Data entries
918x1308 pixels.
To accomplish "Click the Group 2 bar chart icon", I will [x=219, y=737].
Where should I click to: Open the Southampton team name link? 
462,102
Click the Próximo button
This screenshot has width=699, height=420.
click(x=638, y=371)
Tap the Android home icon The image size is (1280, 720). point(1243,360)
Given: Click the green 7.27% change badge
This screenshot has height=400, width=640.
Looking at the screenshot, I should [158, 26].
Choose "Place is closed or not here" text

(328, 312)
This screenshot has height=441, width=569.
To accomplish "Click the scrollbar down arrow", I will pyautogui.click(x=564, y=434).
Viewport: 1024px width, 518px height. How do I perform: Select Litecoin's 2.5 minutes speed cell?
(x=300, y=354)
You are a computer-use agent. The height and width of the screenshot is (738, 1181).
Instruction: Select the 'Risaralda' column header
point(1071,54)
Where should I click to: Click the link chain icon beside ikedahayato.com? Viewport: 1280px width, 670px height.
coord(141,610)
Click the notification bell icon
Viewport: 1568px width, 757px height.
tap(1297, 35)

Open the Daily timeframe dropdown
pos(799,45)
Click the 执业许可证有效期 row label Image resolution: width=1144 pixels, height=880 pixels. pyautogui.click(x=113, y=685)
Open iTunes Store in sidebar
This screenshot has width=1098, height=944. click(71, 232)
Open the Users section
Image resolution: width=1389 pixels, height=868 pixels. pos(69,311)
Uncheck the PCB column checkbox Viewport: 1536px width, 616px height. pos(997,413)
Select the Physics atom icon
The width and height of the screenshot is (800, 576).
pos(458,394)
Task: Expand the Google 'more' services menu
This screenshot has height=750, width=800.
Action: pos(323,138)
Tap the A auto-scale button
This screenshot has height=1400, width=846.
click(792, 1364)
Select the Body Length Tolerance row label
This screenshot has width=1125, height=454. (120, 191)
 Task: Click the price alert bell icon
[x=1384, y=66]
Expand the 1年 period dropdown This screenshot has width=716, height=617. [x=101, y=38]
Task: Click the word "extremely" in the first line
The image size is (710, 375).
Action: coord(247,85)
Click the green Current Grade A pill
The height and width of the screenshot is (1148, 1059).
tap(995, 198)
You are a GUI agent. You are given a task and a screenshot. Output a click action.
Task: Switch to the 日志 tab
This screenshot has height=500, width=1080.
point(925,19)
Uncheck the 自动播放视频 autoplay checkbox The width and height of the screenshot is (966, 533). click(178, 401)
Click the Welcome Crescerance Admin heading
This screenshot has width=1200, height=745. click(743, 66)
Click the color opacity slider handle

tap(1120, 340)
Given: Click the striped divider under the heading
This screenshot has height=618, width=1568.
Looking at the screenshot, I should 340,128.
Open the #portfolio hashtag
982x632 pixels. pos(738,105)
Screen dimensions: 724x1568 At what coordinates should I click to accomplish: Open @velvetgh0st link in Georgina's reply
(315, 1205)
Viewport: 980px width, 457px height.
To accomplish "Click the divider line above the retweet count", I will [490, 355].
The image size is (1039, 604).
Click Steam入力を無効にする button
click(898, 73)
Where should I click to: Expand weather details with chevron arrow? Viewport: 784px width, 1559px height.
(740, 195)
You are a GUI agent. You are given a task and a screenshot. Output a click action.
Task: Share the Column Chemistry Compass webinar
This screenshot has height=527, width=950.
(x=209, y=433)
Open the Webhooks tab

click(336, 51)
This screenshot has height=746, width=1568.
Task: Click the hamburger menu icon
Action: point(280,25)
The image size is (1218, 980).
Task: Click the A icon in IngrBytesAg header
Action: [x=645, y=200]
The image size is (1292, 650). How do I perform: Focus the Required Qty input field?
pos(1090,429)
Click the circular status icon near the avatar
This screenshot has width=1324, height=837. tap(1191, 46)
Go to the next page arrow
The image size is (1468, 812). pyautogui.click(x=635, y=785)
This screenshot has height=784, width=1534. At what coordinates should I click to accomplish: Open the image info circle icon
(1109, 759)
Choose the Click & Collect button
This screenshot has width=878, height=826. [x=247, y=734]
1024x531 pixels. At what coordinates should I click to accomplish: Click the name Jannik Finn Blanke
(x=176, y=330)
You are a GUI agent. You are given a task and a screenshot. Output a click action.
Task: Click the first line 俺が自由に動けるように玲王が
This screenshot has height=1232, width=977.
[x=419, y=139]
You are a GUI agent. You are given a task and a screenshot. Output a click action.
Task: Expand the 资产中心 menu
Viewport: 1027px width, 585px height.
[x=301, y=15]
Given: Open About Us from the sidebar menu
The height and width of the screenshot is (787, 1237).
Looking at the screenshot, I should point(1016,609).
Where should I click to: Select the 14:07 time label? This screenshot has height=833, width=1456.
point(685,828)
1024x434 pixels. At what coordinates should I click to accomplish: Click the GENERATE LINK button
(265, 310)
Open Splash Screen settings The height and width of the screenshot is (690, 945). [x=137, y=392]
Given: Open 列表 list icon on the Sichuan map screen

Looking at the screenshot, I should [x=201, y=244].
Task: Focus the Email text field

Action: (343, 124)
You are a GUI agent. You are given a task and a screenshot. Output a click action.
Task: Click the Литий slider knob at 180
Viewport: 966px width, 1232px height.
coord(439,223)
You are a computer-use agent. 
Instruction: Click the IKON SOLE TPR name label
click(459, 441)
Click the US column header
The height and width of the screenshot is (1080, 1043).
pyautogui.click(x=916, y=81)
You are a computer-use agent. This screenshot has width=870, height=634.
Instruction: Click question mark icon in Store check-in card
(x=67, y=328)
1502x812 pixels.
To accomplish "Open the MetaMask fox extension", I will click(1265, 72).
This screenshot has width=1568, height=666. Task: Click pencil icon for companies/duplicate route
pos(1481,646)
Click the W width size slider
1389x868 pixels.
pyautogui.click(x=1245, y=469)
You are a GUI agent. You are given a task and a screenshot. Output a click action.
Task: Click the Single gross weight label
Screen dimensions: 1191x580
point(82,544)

### Your assignment
Each line of the data above is to be duplicated exactly.

### Exercise result
918x1308 pixels.
To accomplish "Click the Group 2 bar chart icon", I will [x=219, y=737].
Where should I click to: Open the Southampton team name link? 
462,102
Click the Próximo button
This screenshot has width=699, height=420.
click(x=638, y=371)
Tap the Android home icon The image size is (1280, 720). point(1243,360)
Given: Click the green 7.27% change badge
This screenshot has height=400, width=640.
Looking at the screenshot, I should [158, 26].
Choose "Place is closed or not here" text

(328, 312)
This screenshot has height=441, width=569.
To accomplish "Click the scrollbar down arrow", I will pyautogui.click(x=564, y=434).
Viewport: 1024px width, 518px height. How do I perform: Select Litecoin's 2.5 minutes speed cell?
(x=300, y=354)
You are a computer-use agent. The height and width of the screenshot is (738, 1181).
Instruction: Select the 'Risaralda' column header
point(1071,54)
Where should I click to: Click the link chain icon beside ikedahayato.com? Viewport: 1280px width, 670px height.
coord(141,610)
Click the notification bell icon
Viewport: 1568px width, 757px height.
tap(1297, 35)

Open the Daily timeframe dropdown
pos(799,45)
Click the 执业许可证有效期 row label Image resolution: width=1144 pixels, height=880 pixels. pyautogui.click(x=113, y=685)
Open iTunes Store in sidebar
This screenshot has width=1098, height=944. click(71, 232)
Open the Users section
Image resolution: width=1389 pixels, height=868 pixels. pos(69,311)
Uncheck the PCB column checkbox Viewport: 1536px width, 616px height. pos(997,413)
Select the Physics atom icon
The width and height of the screenshot is (800, 576).
pos(458,394)
Task: Expand the Google 'more' services menu
This screenshot has height=750, width=800.
Action: pos(323,138)
Tap the A auto-scale button
This screenshot has height=1400, width=846.
click(792, 1364)
Select the Body Length Tolerance row label
This screenshot has width=1125, height=454. (120, 191)
 Task: Click the price alert bell icon
[x=1384, y=66]
Expand the 1年 period dropdown This screenshot has width=716, height=617. [x=101, y=38]
Task: Click the word "extremely" in the first line
The image size is (710, 375).
Action: coord(247,85)
Click the green Current Grade A pill
The height and width of the screenshot is (1148, 1059).
tap(995, 198)
You are a GUI agent. You are given a task and a screenshot. Output a click action.
Task: Switch to the 日志 tab
This screenshot has height=500, width=1080.
point(925,19)
Uncheck the 自动播放视频 autoplay checkbox The width and height of the screenshot is (966, 533). click(178, 401)
Click the Welcome Crescerance Admin heading
This screenshot has width=1200, height=745. click(743, 66)
Click the color opacity slider handle

tap(1120, 340)
Given: Click the striped divider under the heading
This screenshot has height=618, width=1568.
Looking at the screenshot, I should 340,128.
Open the #portfolio hashtag
982x632 pixels. pos(738,105)
Screen dimensions: 724x1568 At what coordinates should I click to accomplish: Open @velvetgh0st link in Georgina's reply
(315, 1205)
Viewport: 980px width, 457px height.
To accomplish "Click the divider line above the retweet count", I will [490, 355].
The image size is (1039, 604).
Click Steam入力を無効にする button
click(898, 73)
Where should I click to: Expand weather details with chevron arrow? Viewport: 784px width, 1559px height.
(740, 195)
You are a GUI agent. You are given a task and a screenshot. Output a click action.
Task: Share the Column Chemistry Compass webinar
This screenshot has height=527, width=950.
(x=209, y=433)
Open the Webhooks tab

click(336, 51)
This screenshot has height=746, width=1568.
Task: Click the hamburger menu icon
Action: point(280,25)
The image size is (1218, 980).
Task: Click the A icon in IngrBytesAg header
Action: [x=645, y=200]
The image size is (1292, 650). How do I perform: Focus the Required Qty input field?
pos(1090,429)
Click the circular status icon near the avatar
This screenshot has width=1324, height=837. tap(1191, 46)
Go to the next page arrow
The image size is (1468, 812). pyautogui.click(x=635, y=785)
This screenshot has height=784, width=1534. At what coordinates should I click to accomplish: Open the image info circle icon
(1109, 759)
Choose the Click & Collect button
This screenshot has width=878, height=826. [x=247, y=734]
1024x531 pixels. At what coordinates should I click to accomplish: Click the name Jannik Finn Blanke
(x=176, y=330)
You are a GUI agent. You are given a task and a screenshot. Output a click action.
Task: Click the first line 俺が自由に動けるように玲王が
This screenshot has height=1232, width=977.
[x=419, y=139]
You are a GUI agent. You are given a task and a screenshot. Output a click action.
Task: Expand the 资产中心 menu
Viewport: 1027px width, 585px height.
[x=301, y=15]
Given: Open About Us from the sidebar menu
The height and width of the screenshot is (787, 1237).
Looking at the screenshot, I should point(1016,609).
Where should I click to: Select the 14:07 time label? This screenshot has height=833, width=1456.
point(685,828)
1024x434 pixels. At what coordinates should I click to accomplish: Click the GENERATE LINK button
(265, 310)
Open Splash Screen settings The height and width of the screenshot is (690, 945). [x=137, y=392]
Given: Open 列表 list icon on the Sichuan map screen

Looking at the screenshot, I should [x=201, y=244].
Task: Focus the Email text field

Action: (343, 124)
You are a GUI agent. You are given a task and a screenshot. Output a click action.
Task: Click the Литий slider knob at 180
Viewport: 966px width, 1232px height.
coord(439,223)
You are a computer-use agent. 
Instruction: Click the IKON SOLE TPR name label
click(459, 441)
Click the US column header
The height and width of the screenshot is (1080, 1043).
pyautogui.click(x=916, y=81)
You are a computer-use agent. This screenshot has width=870, height=634.
Instruction: Click question mark icon in Store check-in card
(x=67, y=328)
1502x812 pixels.
To accomplish "Open the MetaMask fox extension", I will click(1265, 72).
This screenshot has width=1568, height=666. Task: Click pencil icon for companies/duplicate route
pos(1481,646)
Click the W width size slider
1389x868 pixels.
pyautogui.click(x=1245, y=469)
You are a GUI agent. You are given a task and a screenshot. Output a click action.
Task: Click the Single gross weight label
Screen dimensions: 1191x580
point(82,544)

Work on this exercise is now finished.